TASK GOAL: Copy the records from the line containing "Given: Select recommended Short Text card" through the end, substituting "Long Text" for "Short Text" and keeping everything else the same. Leave the pictures out of your answer.

GIVEN RECORDS:
_____
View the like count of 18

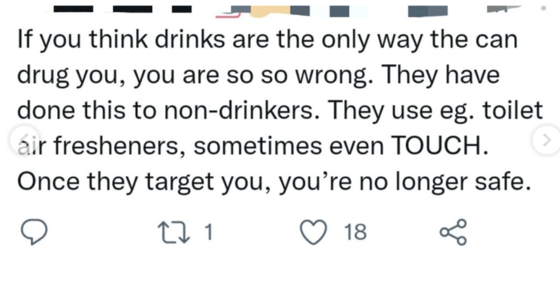[356, 232]
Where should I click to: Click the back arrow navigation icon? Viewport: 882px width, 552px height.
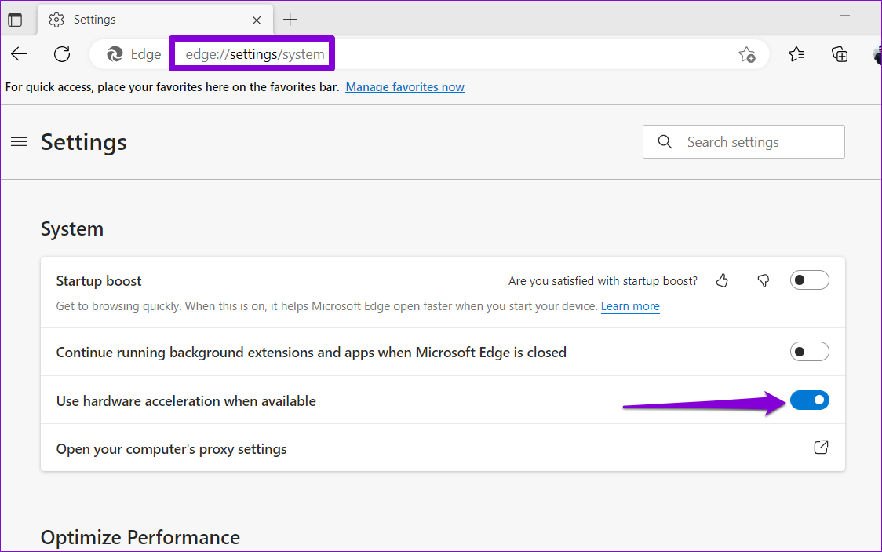[x=18, y=53]
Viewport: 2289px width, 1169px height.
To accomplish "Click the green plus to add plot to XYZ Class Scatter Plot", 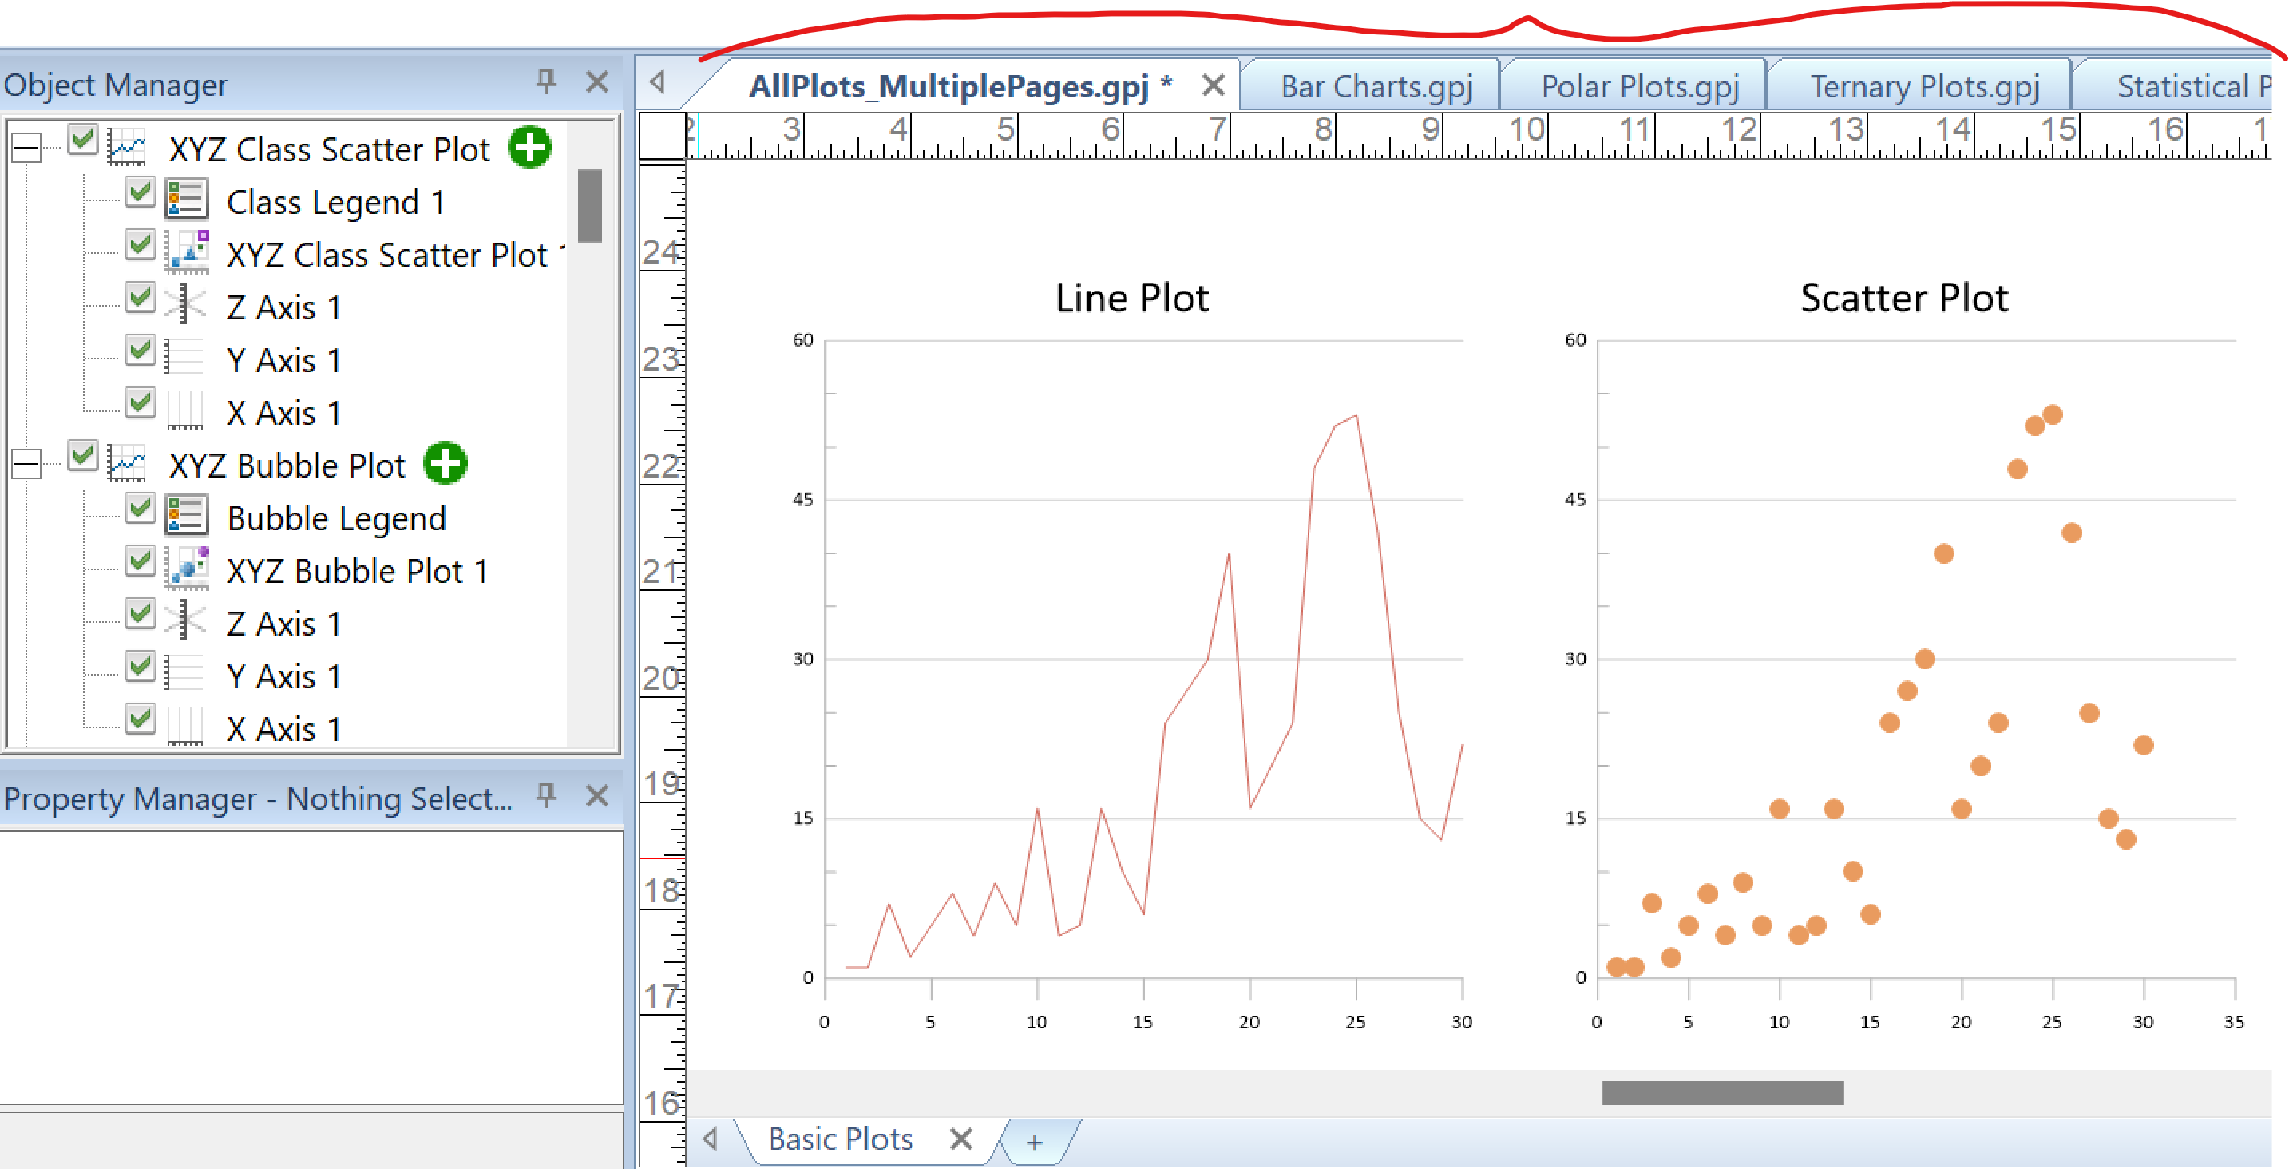I will point(529,146).
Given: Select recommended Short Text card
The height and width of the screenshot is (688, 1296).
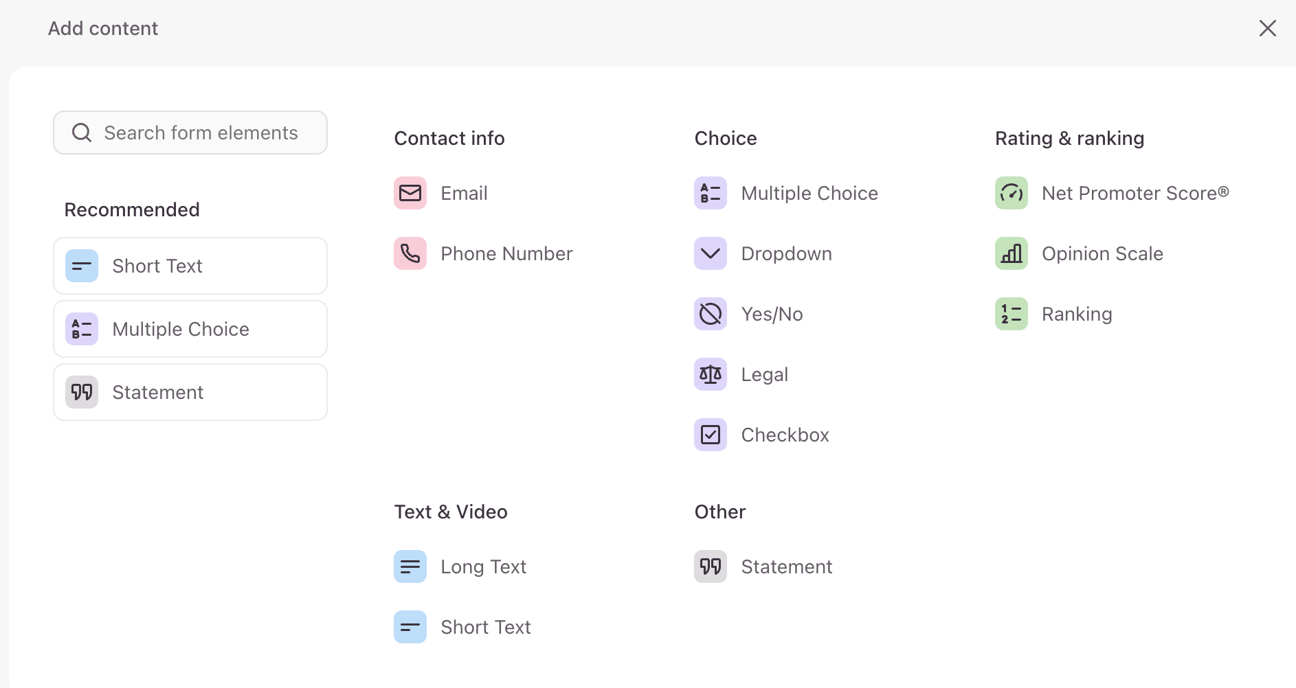Looking at the screenshot, I should click(x=190, y=266).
_____
THE RESPONSE:
Given: Select recommended Long Text card
The height and width of the screenshot is (688, 1296).
Looking at the screenshot, I should click(x=190, y=266).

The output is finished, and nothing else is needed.